In 2010, when less than half of Madison's young black men graduated from high school, not one of the 2700 teachers in the Madison district were dismissed for any reason. So much for quality control. So much for high standards. Are there good teachers? Yes. But guess what, being good isn't extra credit. It is the expectation. You are supposed to be good. That is what you are being paid to be. Teachers grade kids every day. But woe unto those who would dare grade teachers, or suggest that the system could be made better. How dare anyone suggest that teachers could improve? Imagine if a teacher told a student they should improve? Oh. Wait. They do. And if they don't, they get flunked. Do as I say, not as I do?

Norwood44
Norwood44

fear mongering.

gobi
gobi

It's sad. The wealthy can already afford to attend a private school. Now they get a tax break on top of that AND the private schools don't have to accept special needs kids. Union or not, it costs more to educate these kids. The average student without special needs are not as expensive. What's a lie is that Walker touts the voucher schools as a way out for poor students when , in fact, they are not allowed in. Our Divide and Conquer Governor (his own words) is following his marching orders perfectly.

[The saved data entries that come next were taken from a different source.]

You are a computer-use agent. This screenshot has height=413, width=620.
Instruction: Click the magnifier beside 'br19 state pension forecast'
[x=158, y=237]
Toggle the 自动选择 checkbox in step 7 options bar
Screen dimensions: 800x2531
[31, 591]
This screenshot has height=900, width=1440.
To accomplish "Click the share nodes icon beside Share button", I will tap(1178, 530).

The vouchers are ONLY for people who are under 185% of the federal poverty level.
.

toobad
toobad

So this is the pathetic journalism that Wisc taxpayers are now subsidizing. The government schools will take the special needs students and babysit them for 12 years.

bookman21
bookman21

How are the taxpayers subsidizing journalism? You are just complaining because they are telling you things you don't want to hear.

toobad
toobad

@bookman21, It's WCIJ. Sorry I assumed you were literate in current events.

bookman21
bookman21

@toobad
I assumed that you could read. This story has nothing to do with WCIJ.

Phil
Phil

If you want to know what the goal of Walker's policies look at Mississippi.

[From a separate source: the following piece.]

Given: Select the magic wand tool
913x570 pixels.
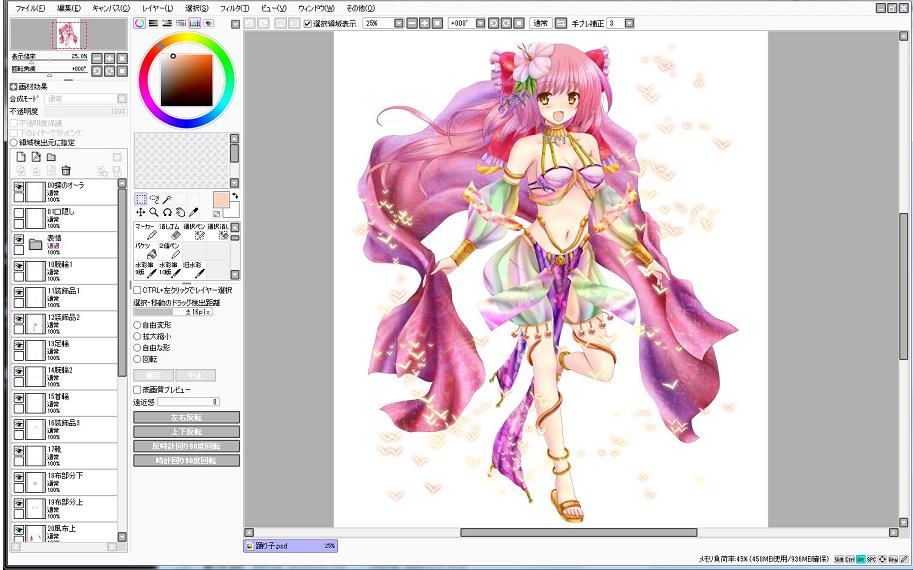Looking at the screenshot, I should (167, 199).
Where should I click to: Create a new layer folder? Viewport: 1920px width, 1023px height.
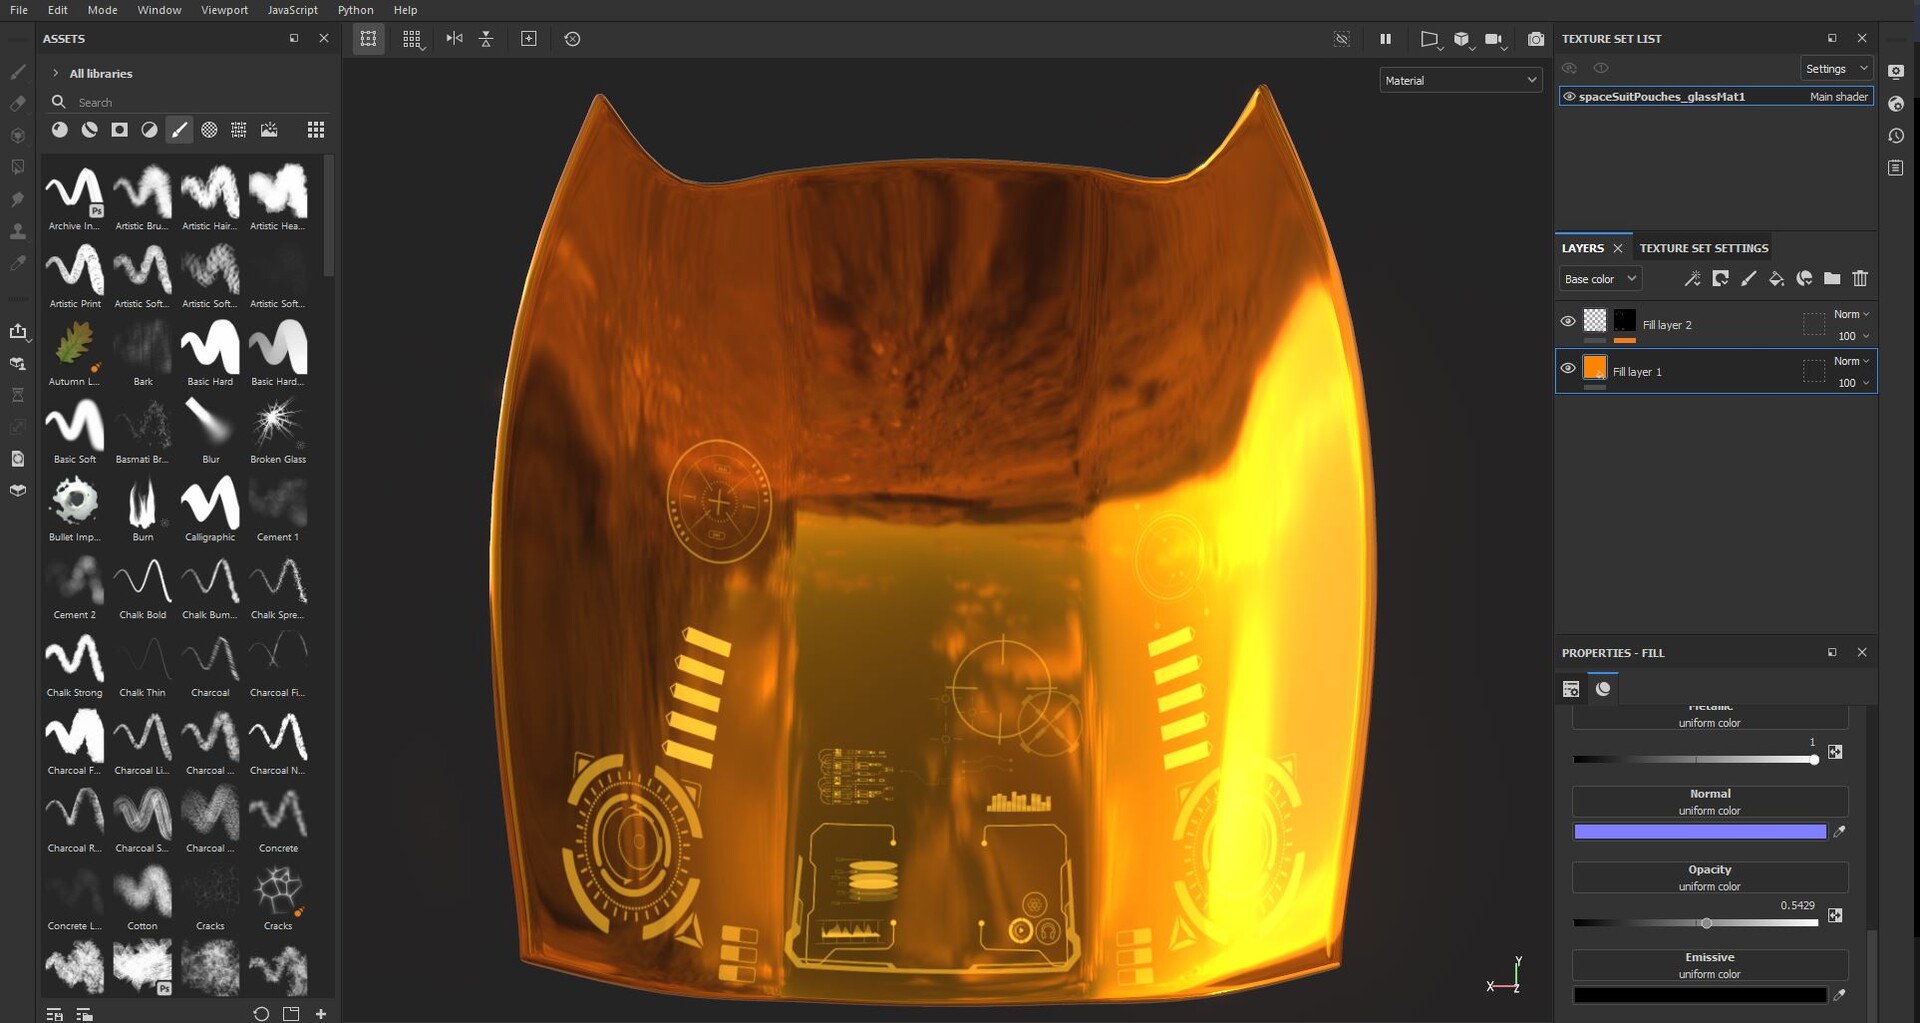(1832, 279)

For education the goal is to provide taxpayer supported vouchers for wealthy and middle class students to attend private religious schools. The only other alternative, for poor and handicapped students, is underfunded public schools overseen by underpaid and unqualified staff.

If this is the direction Wisconsin wants to go then that is fine. But Republicans should be honest in their final desired outcome in order to give everyone the choice between two competing visions of the future of education in WI.

toobad
toobad

You hit the nail on the head phil. The government union monopoly schools, in your own words, are staffed with unqualified people. A bit harsh but probably honest.

BananaSplitz
BananaSplitz

Uh...looks like the private school in this story was staffed with unqualified people. That's why the girl went back to the public school.

She didn't go back. They kicker her out.

Phil
Phil

I am glad that you agree with my assertion that the Republicans want to turn the public school system into a dumping ground for poor, disabled students by denigrating the work of highly educated professionals. The undisputed fact is that states that have a highly unionized workforce have a much better outcome than the states that don't by every measure proves that conservatives hate their America and want it to fail.

Comment deleted.
toobad
toobad

LOL, keyboards make you feel like a man, gorman?